Sözleşmenin İfa İmkanı Kalmadığı Gerekçesine Dayalı Tazminat İstemi

Sözleşmenin İfa İmkanı Kalmadığı Gerekçesine Dayalı Tazminat İstemi

Sözleşmenin İfa İmkanı Kalmadığı Gerekçesine Dayalı Tazminat İstemi

T.C.

YARGITAY

HUKUK GENEL KURULU

E. 2010/13-516

K. 2011/6

T. 2.2.2011

• TAZMİNAT DAVASI ( Belediyenin Dava Konusu Devre Mülk İçin Davacı Alıcıya Haklı Bir Güven Verdiği ve Oluşan Bu Güven Nedeniyle Devre Mülkün Teslim Edilmemesinden Kaynaklanan Davacı Zararından Davalı Belediyenin de Sorumluluğunun Bulunduğu )

• BELEDİYENİN SORUMLULUĞU ( Tazminat Davası - Belediyenin Dava Konusu Devre Mülk İçin Davacı Alıcıya Haklı Bir Güven Verdiği ve Oluşan Bu Güven Nedeniyle Devre Mülkün Teslim Edilmemesinden Kaynaklanan Davacı Zararından Davalı Belediyenin de Sorumluluğunun Bulunduğu )

• SÖZLEŞMENİN İFA İMKANI KALMADIĞI GEREKÇESİNE DAYALI TAZMİNAT İSTEMİ ( Belediye Başkanlığı’nın Kendi Adına Kayıtlı Bulunan Arsaya Ortağı Olduğu Diğer Davalı Şirket Tarafından Yapımı Kararlaştırılan Devre Mülk İçin Davacı Alıcıya Haklı Bir Güven Verdiği - Zarardan Davalı Belediyenin de Sorumlu Olduğu )

ÖZET : Dava, davacı ile davalılardan G. Turizm İnşaat Ticaret Limited Şirketi arasında devre mülk satışına ilişkin olarak haricen düzenlenmiş bulunan “Protokol” başlıklı belgeye dayanılarak, sözleşmenin ifa imkanı kalmadığı gerekçesine dayalı tazminat istemine ilişkindir. Davalı G. Belediye Başkanlığı’nın, kendi adına kayıtlı bulunan arsaya, ortağı olduğu diğer davalı G. İnşaat Turizm ve Ticaret Limited Şirketi tarafından yapımı kararlaştırılan dava konusu devre mülk için davacı alıcıya haklı bir güven verdiği ve oluşan bu güven nedeniyle, devre mülkün teslim edilmemesinden kaynaklanan davacı zararından, davalı Belediyenin de sorumluluğunun bulunduğu, her türlü duraksamadan uzaktır.
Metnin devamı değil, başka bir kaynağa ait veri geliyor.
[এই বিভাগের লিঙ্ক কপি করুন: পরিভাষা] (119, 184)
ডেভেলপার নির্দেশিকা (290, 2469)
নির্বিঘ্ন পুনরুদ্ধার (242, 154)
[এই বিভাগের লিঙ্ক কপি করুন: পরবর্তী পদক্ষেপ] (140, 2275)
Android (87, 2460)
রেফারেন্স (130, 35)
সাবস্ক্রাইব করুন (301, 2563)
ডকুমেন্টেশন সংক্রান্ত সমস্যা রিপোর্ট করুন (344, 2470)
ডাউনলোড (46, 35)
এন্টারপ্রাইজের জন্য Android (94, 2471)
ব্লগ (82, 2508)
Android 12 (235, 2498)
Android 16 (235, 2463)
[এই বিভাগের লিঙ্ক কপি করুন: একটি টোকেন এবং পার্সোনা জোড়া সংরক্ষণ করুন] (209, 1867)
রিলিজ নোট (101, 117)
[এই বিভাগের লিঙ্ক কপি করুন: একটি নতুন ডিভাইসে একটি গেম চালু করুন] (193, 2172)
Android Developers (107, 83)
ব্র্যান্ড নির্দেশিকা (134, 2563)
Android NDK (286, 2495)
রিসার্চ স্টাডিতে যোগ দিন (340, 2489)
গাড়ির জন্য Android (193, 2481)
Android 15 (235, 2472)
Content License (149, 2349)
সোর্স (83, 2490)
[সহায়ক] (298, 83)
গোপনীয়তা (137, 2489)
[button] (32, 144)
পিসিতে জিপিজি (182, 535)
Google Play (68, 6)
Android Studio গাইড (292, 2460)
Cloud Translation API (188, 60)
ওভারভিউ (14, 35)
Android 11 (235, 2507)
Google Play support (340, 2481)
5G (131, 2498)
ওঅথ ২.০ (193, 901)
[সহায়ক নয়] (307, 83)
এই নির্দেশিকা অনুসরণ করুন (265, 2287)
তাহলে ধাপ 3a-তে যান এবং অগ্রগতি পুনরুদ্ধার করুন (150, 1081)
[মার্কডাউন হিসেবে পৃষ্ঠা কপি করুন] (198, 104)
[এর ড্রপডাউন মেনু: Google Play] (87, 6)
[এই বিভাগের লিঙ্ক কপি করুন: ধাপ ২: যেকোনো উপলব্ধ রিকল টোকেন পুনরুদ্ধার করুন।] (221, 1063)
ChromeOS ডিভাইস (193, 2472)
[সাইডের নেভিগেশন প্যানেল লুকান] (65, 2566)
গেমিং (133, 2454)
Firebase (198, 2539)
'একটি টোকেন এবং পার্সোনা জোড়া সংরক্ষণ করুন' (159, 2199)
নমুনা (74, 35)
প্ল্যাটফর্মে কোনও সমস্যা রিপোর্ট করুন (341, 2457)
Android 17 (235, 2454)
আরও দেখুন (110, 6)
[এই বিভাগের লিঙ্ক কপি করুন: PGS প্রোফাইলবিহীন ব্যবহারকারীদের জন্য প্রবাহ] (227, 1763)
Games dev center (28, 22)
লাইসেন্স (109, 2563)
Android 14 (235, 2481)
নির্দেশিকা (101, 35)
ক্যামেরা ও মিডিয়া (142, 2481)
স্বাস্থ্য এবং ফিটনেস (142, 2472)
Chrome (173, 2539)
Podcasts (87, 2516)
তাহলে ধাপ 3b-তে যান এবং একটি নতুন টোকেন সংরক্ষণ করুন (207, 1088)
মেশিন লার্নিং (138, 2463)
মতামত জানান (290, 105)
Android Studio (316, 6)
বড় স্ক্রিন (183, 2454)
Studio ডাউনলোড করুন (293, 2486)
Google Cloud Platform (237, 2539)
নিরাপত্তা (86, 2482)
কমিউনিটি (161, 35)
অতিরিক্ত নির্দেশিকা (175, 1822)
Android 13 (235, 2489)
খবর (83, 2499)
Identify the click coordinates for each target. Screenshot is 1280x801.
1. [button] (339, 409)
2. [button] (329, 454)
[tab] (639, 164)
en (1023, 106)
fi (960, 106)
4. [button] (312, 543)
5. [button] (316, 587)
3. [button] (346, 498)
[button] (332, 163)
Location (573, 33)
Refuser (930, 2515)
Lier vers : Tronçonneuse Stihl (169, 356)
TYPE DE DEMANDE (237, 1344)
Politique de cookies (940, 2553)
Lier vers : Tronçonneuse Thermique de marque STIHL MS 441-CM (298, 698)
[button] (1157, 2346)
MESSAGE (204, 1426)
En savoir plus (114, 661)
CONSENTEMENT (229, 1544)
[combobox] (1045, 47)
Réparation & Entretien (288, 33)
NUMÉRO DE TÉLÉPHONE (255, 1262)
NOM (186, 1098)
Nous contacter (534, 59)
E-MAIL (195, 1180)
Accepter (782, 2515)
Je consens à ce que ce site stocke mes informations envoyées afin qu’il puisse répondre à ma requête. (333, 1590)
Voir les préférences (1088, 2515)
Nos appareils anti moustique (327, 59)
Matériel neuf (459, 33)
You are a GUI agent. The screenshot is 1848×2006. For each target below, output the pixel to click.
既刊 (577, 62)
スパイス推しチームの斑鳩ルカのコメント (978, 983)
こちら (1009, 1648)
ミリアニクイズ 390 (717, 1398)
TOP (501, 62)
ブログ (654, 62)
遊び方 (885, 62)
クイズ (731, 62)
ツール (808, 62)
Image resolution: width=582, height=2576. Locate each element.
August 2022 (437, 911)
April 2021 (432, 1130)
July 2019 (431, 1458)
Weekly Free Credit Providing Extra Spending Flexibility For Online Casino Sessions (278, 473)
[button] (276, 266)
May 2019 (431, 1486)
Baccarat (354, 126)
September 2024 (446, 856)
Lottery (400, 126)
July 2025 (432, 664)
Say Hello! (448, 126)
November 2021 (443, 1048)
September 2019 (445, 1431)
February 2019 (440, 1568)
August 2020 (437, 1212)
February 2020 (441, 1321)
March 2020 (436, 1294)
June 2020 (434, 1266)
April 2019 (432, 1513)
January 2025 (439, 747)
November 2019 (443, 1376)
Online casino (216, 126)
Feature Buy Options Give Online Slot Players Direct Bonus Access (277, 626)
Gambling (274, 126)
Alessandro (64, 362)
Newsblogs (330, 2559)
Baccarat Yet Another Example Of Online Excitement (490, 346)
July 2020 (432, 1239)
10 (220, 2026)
DAVA : Taraflar arasındaki “Tazminat” davasından dolayı yapılan yargılama sonunda; Konya Asliye 2. Hukuk Mahkemesince davanın kısmen kabulüne dair verilen 11.12.2007 gün ve 2007/87 E. 2007/479 sayılı kararın incelenmesi davacı vekili ile davalı G... Belediye Başkanlığı vekili tarafından istenilmesi üzerine, Yargıtay 13. Hukuk Dairesi’nin 22.01.2009 gün ve 2008/11358 E.-2009/382 K. sayılı ilamıyla;

( ... Davacı, davalı şirket tarafından G... ilçesinde kurulan K... Tatil Sitesinden 26.09.1997 tarihli harici sözleşme ile devre mülk satın alıp, 7835 DM satım bedeli ödediğini, davalı Belediyenin diğer davalı şirketin kurucu ortağı olduğu gibi, satış sözleşmesini şirket temsilcisinin aynı zamanda belediye temsilcisi olarak imzalandığını, belediyenin güvencesine dayanarak devre mülkü satın aldığını, sözleşmeye göre devre mülkün 30 ayda tamamlanacağının, aksi takdirde kullanım bedeli olarak yıllık 1200 Dolar ve cayma halinde de cezai şart ödeneceğinin kararlaştırıldığını, ancak başlayan inşaatın Belediyenin yapı ruhsatını iptal edip, engellemeleri nedeniyle bitirilemediğini, bu nedenle uğradıkları zarardan her iki davalının da sorumlu olduklarını bildirip, ödediği 7835 DM, ( 4000 Euro ) ( 7.268,00 YTL ) satış bedeli, 7835 DM ( 4000 Euro ) ( 7.268,00 ) cezai şart, her yıl mahrum kaldıkları kullanım bedeli olarak 5 yıl için 6000 USD’nin dava tarihinden dövize işleyecek yasal faiziyle davalılardan tahsilini istemiştir.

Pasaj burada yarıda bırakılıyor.